UDA agreed to buy the 8.1-hectare land housing the prison from the government in May 1999.
It was offered the development rights and first right of purchase of the land in exchange for having built the Sungai Buloh Prison.
The group is still in the midst of finalising ownership details.
UDA expects to kick off the project with a residential development comprising affordable apartments.
This will be followed by retail centres and later, offices.
It plans to include some iconic structures as part of the development.
Pudu Prison, Malaysia's oldest remand centre and built by the British in 1895, closed down in 1996 and was briefly turned into a tourist attraction.
Today, it serves as a detention centre for drug addicts in the city. This is, however, temporary as the Kuala Lumpur City Hall is expected to build new facilities to re-house the addicts next year, Ms Nooraini said.

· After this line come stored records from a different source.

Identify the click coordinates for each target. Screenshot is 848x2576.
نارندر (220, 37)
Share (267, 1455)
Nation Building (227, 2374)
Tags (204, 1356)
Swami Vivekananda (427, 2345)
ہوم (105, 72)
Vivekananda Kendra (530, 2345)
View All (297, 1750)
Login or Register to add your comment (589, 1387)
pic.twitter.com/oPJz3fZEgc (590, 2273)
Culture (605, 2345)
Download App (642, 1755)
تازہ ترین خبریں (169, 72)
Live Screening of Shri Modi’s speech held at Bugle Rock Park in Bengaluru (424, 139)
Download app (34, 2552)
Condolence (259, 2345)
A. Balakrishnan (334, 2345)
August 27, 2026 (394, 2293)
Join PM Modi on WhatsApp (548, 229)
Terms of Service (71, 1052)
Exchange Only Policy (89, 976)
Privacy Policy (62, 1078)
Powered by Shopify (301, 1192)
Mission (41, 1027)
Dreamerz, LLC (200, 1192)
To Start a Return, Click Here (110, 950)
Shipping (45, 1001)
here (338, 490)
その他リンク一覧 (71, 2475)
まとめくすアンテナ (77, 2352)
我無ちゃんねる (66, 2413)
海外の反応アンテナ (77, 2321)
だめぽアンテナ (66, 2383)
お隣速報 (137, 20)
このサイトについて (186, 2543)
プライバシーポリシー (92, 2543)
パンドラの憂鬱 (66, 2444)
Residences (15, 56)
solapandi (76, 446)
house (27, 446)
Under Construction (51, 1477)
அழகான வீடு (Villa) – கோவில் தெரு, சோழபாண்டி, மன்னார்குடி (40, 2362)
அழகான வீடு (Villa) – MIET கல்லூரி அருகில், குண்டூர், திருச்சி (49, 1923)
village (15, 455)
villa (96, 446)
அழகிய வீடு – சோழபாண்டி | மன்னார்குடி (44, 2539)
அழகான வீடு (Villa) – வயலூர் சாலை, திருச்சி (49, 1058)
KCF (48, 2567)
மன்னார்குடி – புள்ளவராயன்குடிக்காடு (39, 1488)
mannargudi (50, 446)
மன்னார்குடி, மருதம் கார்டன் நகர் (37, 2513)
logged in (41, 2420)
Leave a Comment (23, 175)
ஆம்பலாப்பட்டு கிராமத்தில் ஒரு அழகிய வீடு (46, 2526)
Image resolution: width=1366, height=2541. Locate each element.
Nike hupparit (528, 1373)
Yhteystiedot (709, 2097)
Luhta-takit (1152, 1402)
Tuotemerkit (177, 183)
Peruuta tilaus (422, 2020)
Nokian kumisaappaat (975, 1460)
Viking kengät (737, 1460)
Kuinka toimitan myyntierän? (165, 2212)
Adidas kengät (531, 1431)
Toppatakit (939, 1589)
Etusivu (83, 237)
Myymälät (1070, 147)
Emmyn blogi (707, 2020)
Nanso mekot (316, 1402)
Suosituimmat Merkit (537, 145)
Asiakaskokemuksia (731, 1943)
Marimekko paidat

'We will look at commencing work on the commercial project in 2008,' she said, adding that this would begin with demolition works.
Despite the area's prime location, UDA may have an uphill task persuading superstitious Malaysians to buy property on a former prison site where some of the country's most notorious criminals were executed.
UDA, however, is counting on people to have short memories once they see how attractive the area can look and feel when work on it is completed.
'It could be a marketing nightmare. But as in all places, after a while, people will forget,' Ms Nooraini said.
UDA has had previous experience in developing prison sites. It has, for example, built the Jerejak Resort & Spa on Penang's Jerejak Island, which used to be a prison.
Ms Nooraini said that the plan to develop the Pudu Prison area is part and parcel of UDA's mandate to increase bumiputera property ownership in urban areas.